### PASSAGE PROVIDED
Begin

Also, clang's current output seems to work fine on cygwin. In what cases is clang's output currently breaking? Is it just the case of filenames containing backslashes followed by space/hash on unix?

The set of strings that can be correctly escaped in make is inherently limited, so we are inherently compromising on what file names can be properly represented. Does it make sense to extend the set of properly representable filenames to files containing backslashes in their name?

E.g. include "foo\ bar.h". On unix we would be instructing make to look for a file 'foo\ bar.h' in the current directory but on windows in my testing above we would be instructing make to look for a file ' bar.h' in directory 'foo'. Any project for which that would actually be correct behavior is insane. I think that realistically, backslashes are only going to end up in includes on windows where they will be intended as directory separators, and will result in compilation errors on other platforms. I believe that clang's current output actually works correctly in that case.

We might be overthinking this. What case are we fixing? And does it make sense to fix that case?

probinson added inline comments.Apr 22 2015, 6:51 PM
lib/Frontend/DependencyFile.cpp
298

Cygwin is not doing the right thing for me. Using Clang's depfile:
{code}
probinson@PROBINSON-T3610 ~
$ /cygdrive/e/upstream/build/debug/bin/clang -c -MMD tspace.c

probinson@PROBINSON-T3610 ~
$ cat tspace.d
tspace.o: tspace.c foo\\ bar.h foo\\#bar.h

probinson@PROBINSON-T3610 ~
$ touch 'foo\#bar.h'

probinson@PROBINSON-T3610 ~
$ make -f tspace.d tspace.o
make: *** No rule to make target 'bar.h', needed by 'tspace.o'. Stop.
{code}
Escaping the space is no good unless you escape the preceding backslash.

With gcc's depfile:
{code}
probinson@PROBINSON-T3610 ~
$ cat tspace.d
tspace.o: tspace.c foo\\\ bar.h foo\\#bar.h

probinson@PROBINSON-T3610 ~/foo
$ touch 'foo/#bar.h'

probinson@PROBINSON-T3610 ~
$ make -f tspace.d tspace.o
make: 'tspace.o' is up to date.
{code}
I suspect it's looking at directory foo, and treating #bar.h as a comment.

But if I add the extra backslash manually, it works correctly.
{code}
probinson@PROBINSON-T3610 ~
$ cat tspace.d
tspace.o: tspace.c foo\\\ bar.h foo\\\#bar.h

probinson@PROBINSON-T3610 ~
$ touch 'foo/#bar.h'

probinson@PROBINSON-T3610 ~
$ make -f tspace.d tspace.o
cc -c -o tspace.o tspace.c
{code}

So, what am I fixing? If we're going to do anything special with space and hash, then we should do a special thing that causes them to work properly with a tool that knows how to interpret the special thing. The only tool I have handy that is willing to do a special thing with space and hash is GNU Make (on Linux or Windows). The special thing to do is backslash-quote those characters. But that doesn't work in GNU Make unless you also backslash-quote the preceding backslashes; and that characteristic is the same for quoting either space or hash.

Therefore, what clang produces won't work at all, and what gcc produces will work only for space and not for hash. My fix makes Clang's output work for both space and hash. Provably.

I freely admit--always have, I think--that this is a rather obscure corner case that just isn't going to happen in practice. But it's provably wrong, and my fix provably corrects it. This is a problem?

End

### THINGS TO DO
- 1) Edit the rows running from the line that contains "You are a computer-use" through the line that contains "(x=327, y=98)", both included, so that "Silver" reads "Gold" and all else is unchanged. Leave the pictures out of your answer.
- 2) Proceed with the discussion of escaping spaces and hashes in make dependency files, beginning after its final sentence.
The depfile escaping discussion has no connection to the rows.

### INPUT

Begin

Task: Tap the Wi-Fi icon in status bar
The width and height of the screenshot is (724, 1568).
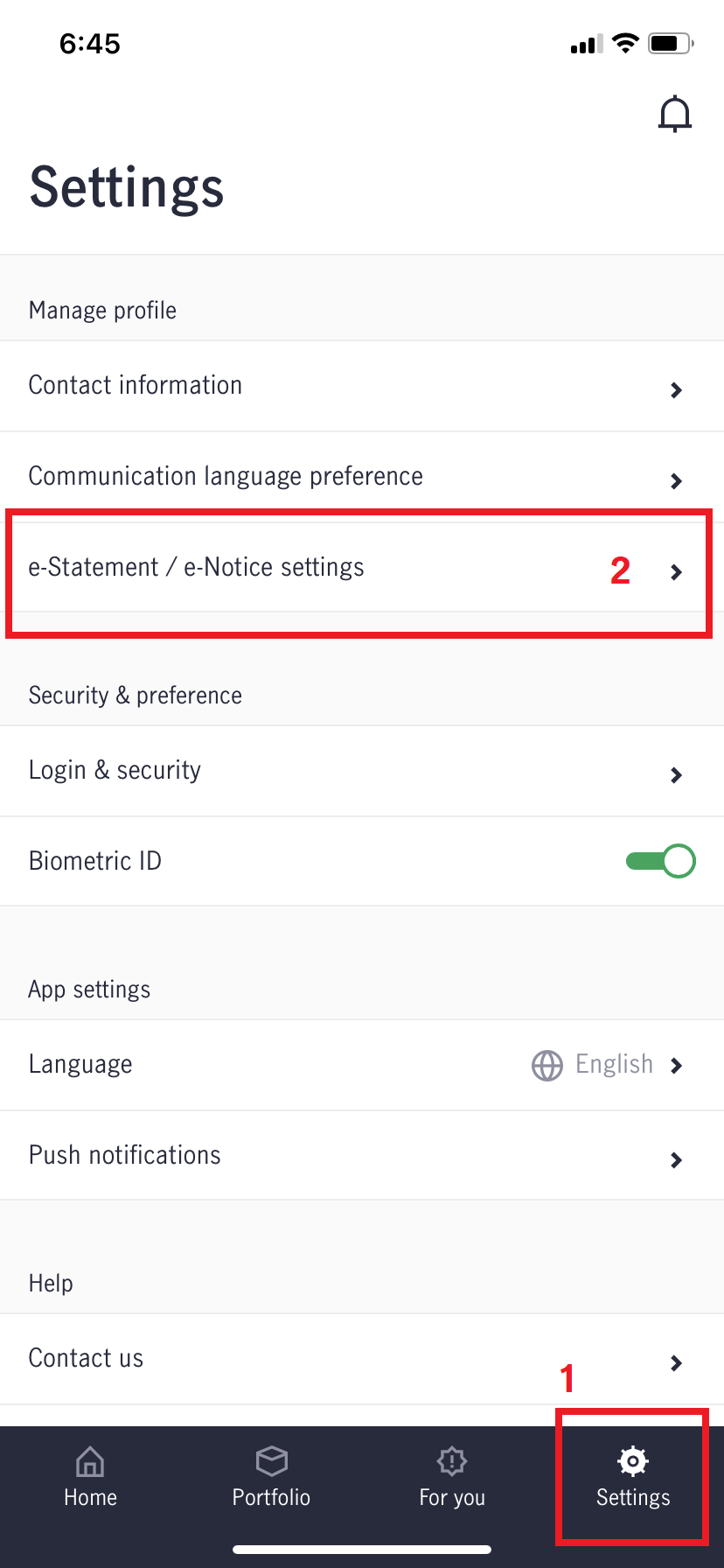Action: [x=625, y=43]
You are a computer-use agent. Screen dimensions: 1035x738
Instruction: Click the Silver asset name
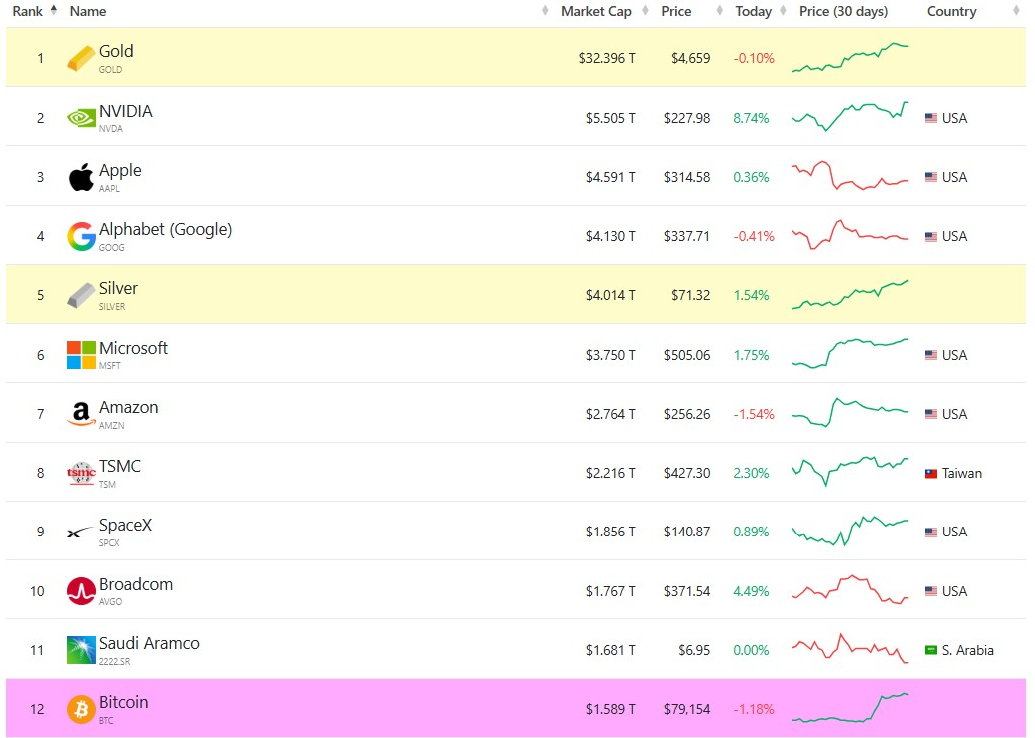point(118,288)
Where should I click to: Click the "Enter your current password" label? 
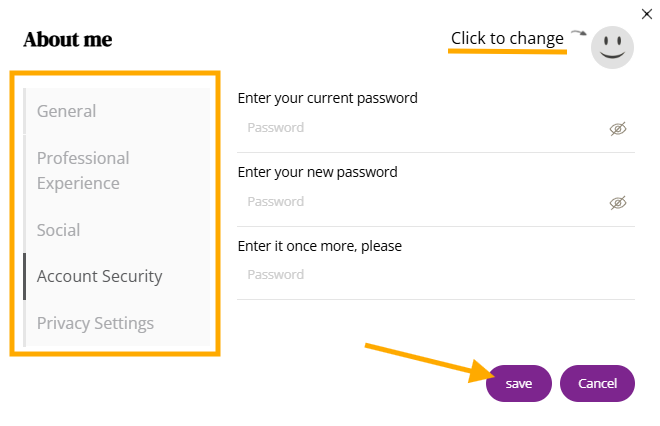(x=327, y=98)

End
Begin

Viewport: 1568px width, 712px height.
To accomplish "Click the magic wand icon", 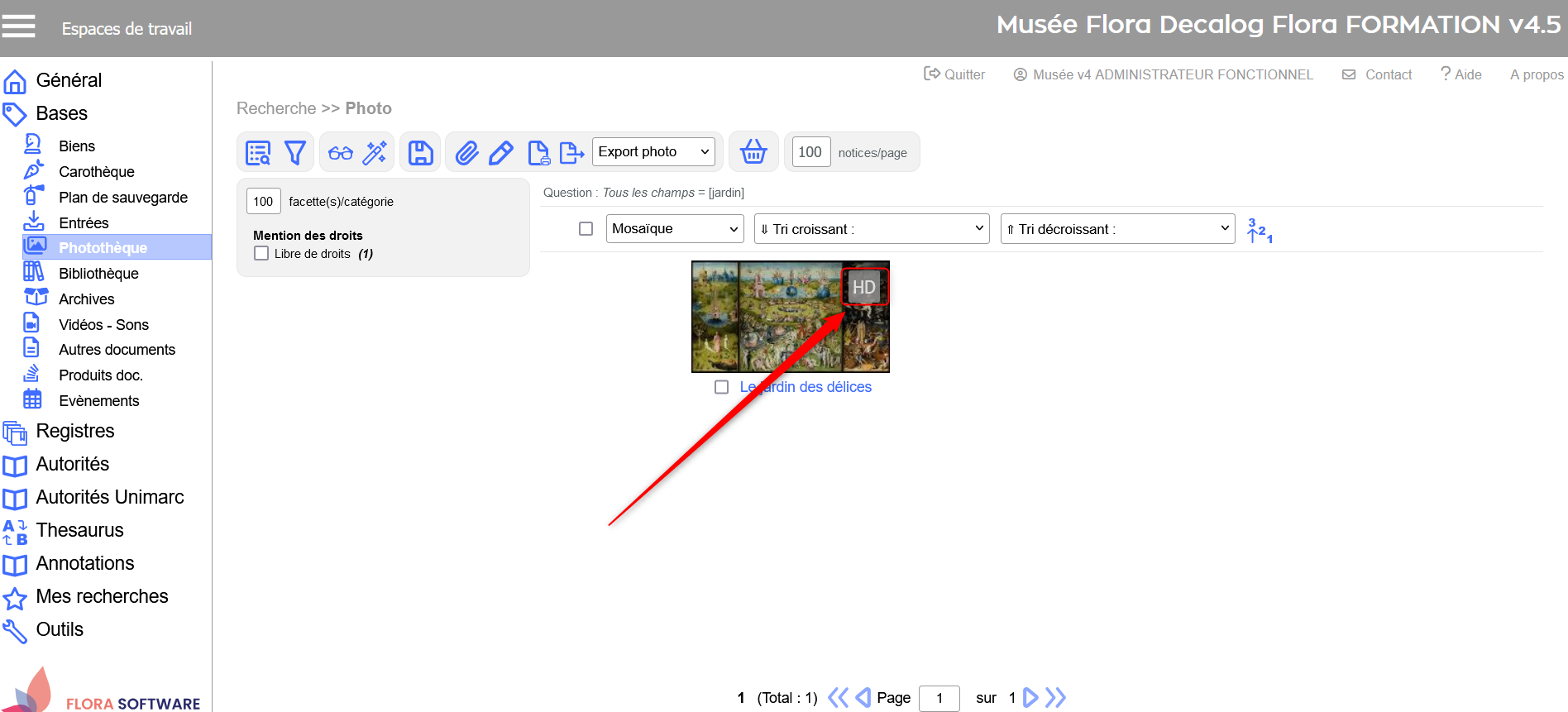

End

### RESULTS FOR THE EXERCISE
- 1)
You are a computer-use agent. Screen dimensions: 1035x738
Instruction: Click the Gold asset name
point(118,288)
Where should I click to: Click the "Enter your current password" label? 
(x=327, y=98)

- 2)
Alternatively, we can just abandon any special processing for space and hash, and say Don't Do That. But leaving this thing in its current provably wrong state just leaves me professionally offended.

probinson added inline comments.Apr 23 2015, 12:48 PM
lib/Frontend/DependencyFile.cpp
298

And why I want to fix this... aside from the professionally-offended part... :-)

We are looking at modifying the PS4 toolchain's builder to move away from double-quotes, to doing things the GNU-Make style way. But I don't want to require our builder to correctly interpret broken depfiles; Clang should be producing correctly formed depfiles, and our builder should be able to depend on depfiles being correctly formed.

Please file a bug with gcc.

https://gcc.gnu.org/bugzilla/show_bug.cgi?id=65852
I traded comments on this with somebody yesterday; not actually Confirmed, but he also didn't reject it.

probinson updated this revision to Diff 24568.Apr 28 2015, 12:11 PM
probinson edited edge metadata.

Rebase on top of the other depfile change.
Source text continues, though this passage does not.